I let the stock be taken from me – at a profit of course – when the stock is called away at prices that exceed where I think they could top out, and I let the stock be put to me at what I think is a fire-sale price. If I’m wrong, I simply take the option premium and apply it to my cost base for those core positions.

All the time, my objective is to lower my cost base. That way, for the dividend payers, my cash on cash return becomes impressive – like with an incredible real estate deal.

I don’t use stop orders because I watch positions like a hawk, but many traders ought to. If I miss a top, I figure if it is off from its peak more than say 6 percent in four months, I made a mistake. But that’s a judgment that could change from stock to stock.

StockTickr: You’ve seen a lot of traders in your day. Do you believe good trading can be learned by anyone or does it take a special type of personality?

Bill: There are some cultures of the world where trading has been ingrained – people in Lebanon for example – but for the most part trading is an acquired skill. Most people can acquire it if they go about it seriously and they’re humble. In trading, arrogance kills.

No matter what the skill level, effective trading can only be done by people who trade within their limits – psychological, emotional, financial, general awareness, and time. We all have limits. If we stay within them, we can succeed. Traders who fail to recognize their limits, who aren’t humble, become losers for sure.

StockTickr: What 3 books do you recommend traders read?

Bill: Pring (an old friend) for understanding technical analysis and Graham and Dodd (the book I learned from) for understanding how to relate corporate fundamentals to market prices, are good ones. For an understanding of quantitative analysis and macroeconomics as it pertains to market prices, there are some good websites.

StockTickr: Other than your own, what are your 3 favorite blogs?

Bill: Every day, I refer to Econoday.com and the economic data and reports from Evelina Tainer.
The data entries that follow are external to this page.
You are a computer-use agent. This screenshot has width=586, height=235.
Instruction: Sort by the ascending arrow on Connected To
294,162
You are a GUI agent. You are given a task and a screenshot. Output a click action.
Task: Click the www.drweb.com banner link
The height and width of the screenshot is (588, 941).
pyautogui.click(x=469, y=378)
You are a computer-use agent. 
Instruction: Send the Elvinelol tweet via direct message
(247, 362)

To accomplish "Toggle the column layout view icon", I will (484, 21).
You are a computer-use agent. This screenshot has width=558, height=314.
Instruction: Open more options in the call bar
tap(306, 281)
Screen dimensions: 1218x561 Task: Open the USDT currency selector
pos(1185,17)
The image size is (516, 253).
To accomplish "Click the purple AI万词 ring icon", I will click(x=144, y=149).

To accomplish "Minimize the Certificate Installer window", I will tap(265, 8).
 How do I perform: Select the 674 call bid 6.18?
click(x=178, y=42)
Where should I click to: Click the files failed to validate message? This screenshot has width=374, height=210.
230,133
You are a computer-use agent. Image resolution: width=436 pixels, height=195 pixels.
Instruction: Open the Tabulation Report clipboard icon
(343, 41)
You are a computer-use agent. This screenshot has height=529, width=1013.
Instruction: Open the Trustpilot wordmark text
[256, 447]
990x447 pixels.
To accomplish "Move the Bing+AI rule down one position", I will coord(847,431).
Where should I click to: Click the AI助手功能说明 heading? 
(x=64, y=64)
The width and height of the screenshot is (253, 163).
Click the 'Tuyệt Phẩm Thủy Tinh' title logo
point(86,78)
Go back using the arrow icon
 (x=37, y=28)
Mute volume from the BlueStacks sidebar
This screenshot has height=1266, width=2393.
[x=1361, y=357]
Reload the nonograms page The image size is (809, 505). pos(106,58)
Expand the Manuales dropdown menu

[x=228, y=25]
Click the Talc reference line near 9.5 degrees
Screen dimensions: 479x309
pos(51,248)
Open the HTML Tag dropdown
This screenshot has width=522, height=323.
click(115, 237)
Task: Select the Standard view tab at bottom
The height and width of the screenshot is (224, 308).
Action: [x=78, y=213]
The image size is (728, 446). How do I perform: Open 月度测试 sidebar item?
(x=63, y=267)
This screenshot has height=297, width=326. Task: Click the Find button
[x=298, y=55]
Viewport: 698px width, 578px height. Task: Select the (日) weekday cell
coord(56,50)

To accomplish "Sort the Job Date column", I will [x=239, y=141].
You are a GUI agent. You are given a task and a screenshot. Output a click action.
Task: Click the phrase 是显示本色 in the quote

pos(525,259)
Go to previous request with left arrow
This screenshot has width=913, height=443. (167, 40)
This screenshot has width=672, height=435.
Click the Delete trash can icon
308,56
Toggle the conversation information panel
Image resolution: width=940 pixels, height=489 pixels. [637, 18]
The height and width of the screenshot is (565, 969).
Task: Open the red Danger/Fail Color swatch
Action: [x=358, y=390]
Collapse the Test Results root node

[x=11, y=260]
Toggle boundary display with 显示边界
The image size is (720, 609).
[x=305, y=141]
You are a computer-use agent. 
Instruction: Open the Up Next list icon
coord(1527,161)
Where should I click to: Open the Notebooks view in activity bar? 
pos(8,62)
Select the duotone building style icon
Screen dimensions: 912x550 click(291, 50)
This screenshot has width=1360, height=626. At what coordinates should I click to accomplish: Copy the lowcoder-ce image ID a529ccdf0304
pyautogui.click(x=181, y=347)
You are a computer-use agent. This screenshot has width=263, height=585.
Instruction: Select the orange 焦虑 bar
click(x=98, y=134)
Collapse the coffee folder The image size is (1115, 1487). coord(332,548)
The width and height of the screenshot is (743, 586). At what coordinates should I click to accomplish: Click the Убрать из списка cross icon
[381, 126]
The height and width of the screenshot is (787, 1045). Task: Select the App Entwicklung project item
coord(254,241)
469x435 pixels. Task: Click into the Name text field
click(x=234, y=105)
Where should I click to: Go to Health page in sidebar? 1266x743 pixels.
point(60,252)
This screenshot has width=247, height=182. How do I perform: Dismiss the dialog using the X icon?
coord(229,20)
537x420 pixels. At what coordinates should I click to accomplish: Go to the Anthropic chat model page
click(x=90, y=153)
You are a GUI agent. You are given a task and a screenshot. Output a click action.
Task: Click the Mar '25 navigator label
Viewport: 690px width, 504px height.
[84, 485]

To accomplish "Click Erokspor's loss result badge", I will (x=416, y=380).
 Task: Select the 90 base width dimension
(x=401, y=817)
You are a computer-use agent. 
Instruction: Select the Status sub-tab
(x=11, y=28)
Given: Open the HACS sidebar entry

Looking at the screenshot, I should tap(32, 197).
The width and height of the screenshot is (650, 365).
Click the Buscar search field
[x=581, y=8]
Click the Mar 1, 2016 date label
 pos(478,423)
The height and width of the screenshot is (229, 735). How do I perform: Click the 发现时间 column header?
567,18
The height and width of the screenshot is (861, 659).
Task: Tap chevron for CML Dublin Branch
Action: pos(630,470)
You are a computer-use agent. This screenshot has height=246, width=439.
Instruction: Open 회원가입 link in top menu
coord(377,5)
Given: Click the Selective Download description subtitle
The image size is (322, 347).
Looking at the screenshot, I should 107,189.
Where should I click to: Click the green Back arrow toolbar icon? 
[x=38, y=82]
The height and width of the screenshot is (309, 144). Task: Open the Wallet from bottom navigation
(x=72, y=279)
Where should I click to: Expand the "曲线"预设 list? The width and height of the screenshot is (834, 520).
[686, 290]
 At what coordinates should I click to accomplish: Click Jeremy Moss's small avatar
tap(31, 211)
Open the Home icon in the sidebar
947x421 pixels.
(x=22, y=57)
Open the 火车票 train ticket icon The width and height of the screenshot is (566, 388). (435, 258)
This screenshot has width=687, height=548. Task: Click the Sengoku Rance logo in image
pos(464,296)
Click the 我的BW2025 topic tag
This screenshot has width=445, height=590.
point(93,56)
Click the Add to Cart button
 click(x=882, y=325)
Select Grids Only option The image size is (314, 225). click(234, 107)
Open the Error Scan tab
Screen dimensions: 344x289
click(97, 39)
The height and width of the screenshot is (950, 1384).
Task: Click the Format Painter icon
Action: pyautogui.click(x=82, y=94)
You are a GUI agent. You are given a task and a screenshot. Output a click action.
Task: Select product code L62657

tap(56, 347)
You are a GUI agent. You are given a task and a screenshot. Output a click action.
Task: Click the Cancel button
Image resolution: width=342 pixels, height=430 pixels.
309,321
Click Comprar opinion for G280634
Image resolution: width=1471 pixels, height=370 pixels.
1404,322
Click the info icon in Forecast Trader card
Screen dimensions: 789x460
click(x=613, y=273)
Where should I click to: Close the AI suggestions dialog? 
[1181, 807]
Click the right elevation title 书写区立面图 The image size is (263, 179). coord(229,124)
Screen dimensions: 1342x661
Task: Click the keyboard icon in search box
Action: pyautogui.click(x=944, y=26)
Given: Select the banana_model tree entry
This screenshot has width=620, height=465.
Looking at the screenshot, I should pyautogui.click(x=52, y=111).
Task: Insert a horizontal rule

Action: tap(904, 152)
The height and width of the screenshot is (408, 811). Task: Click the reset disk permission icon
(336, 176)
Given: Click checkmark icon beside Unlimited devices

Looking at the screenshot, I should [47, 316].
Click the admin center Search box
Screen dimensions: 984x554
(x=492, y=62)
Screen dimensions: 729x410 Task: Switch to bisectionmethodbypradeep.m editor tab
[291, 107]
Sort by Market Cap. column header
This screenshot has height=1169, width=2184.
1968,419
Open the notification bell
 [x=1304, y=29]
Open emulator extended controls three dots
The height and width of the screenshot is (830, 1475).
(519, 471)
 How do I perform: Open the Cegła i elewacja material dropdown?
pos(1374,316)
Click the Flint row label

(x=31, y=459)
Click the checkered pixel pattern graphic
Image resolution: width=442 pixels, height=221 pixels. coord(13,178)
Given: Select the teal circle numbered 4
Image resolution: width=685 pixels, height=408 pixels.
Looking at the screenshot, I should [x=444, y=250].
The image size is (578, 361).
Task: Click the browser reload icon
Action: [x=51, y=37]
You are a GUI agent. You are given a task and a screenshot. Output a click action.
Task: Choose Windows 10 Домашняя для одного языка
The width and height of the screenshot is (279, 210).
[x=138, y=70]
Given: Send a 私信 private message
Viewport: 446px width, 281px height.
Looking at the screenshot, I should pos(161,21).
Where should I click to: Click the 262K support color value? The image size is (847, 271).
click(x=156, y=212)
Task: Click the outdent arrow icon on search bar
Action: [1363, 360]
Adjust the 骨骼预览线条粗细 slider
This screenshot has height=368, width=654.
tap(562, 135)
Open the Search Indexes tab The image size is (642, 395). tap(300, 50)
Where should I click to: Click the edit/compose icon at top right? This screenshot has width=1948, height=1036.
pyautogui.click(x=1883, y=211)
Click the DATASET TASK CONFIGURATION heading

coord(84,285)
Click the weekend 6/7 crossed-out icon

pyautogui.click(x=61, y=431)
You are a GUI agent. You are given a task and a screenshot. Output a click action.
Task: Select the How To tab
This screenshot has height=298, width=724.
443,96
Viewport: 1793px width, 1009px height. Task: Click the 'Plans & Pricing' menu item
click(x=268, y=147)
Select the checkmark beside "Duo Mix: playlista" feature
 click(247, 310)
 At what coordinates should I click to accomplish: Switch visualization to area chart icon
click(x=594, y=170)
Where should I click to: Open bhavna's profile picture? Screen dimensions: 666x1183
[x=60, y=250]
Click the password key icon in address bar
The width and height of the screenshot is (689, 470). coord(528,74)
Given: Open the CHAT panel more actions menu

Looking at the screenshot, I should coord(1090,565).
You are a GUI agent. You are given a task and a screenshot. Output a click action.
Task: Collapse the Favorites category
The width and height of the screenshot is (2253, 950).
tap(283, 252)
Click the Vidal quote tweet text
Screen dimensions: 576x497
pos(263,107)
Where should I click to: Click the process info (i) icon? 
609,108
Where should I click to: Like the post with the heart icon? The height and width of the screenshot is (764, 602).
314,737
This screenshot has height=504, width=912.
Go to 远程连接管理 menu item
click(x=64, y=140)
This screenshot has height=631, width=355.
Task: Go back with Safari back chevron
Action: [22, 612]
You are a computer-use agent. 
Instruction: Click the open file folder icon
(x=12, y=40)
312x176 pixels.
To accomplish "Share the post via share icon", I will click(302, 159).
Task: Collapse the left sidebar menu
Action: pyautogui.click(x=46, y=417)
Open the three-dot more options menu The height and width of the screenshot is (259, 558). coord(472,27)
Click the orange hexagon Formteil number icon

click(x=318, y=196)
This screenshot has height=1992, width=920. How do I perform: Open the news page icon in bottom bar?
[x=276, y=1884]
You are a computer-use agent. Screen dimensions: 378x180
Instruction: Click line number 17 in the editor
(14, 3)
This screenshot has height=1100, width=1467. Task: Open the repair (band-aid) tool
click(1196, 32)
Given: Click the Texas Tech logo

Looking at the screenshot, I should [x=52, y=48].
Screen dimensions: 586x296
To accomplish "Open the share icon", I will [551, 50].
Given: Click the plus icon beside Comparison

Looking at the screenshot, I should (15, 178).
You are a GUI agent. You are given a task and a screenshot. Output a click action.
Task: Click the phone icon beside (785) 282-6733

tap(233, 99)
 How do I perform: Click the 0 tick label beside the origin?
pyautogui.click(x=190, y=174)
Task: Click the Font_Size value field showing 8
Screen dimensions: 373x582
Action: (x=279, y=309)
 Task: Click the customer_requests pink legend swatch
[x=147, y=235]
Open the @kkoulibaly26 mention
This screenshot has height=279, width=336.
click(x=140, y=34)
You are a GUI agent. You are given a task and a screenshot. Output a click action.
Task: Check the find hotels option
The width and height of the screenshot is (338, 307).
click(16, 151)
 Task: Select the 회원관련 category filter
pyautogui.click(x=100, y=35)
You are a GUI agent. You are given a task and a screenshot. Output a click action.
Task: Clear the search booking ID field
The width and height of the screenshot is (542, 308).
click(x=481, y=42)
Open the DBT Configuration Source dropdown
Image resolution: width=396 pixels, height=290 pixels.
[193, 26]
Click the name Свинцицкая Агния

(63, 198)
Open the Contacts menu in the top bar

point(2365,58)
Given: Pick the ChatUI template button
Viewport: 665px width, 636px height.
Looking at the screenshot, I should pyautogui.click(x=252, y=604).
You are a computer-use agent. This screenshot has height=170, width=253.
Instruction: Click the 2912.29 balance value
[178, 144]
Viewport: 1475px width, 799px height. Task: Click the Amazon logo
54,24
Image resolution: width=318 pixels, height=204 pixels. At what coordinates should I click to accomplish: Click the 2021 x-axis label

Here’s the link to the Nasdaq site.

Other sites I use daily are amex.com for ETFs, adr.com for foreign stocks, investertech.com for charts, INO.com for commodities and futures, and ADVFN.com for a number of things. In every case, I’m looking for data.

Blogs, however, are personal, and I’m the last person in the world who would go to someone else.

I am my own person. I never would have advertising on my blog, just like I won’t ever take a pamphlet from somebody in the street. It’s just noise, and none of us need noise. For years I could never wear any clothes that had corporate names even.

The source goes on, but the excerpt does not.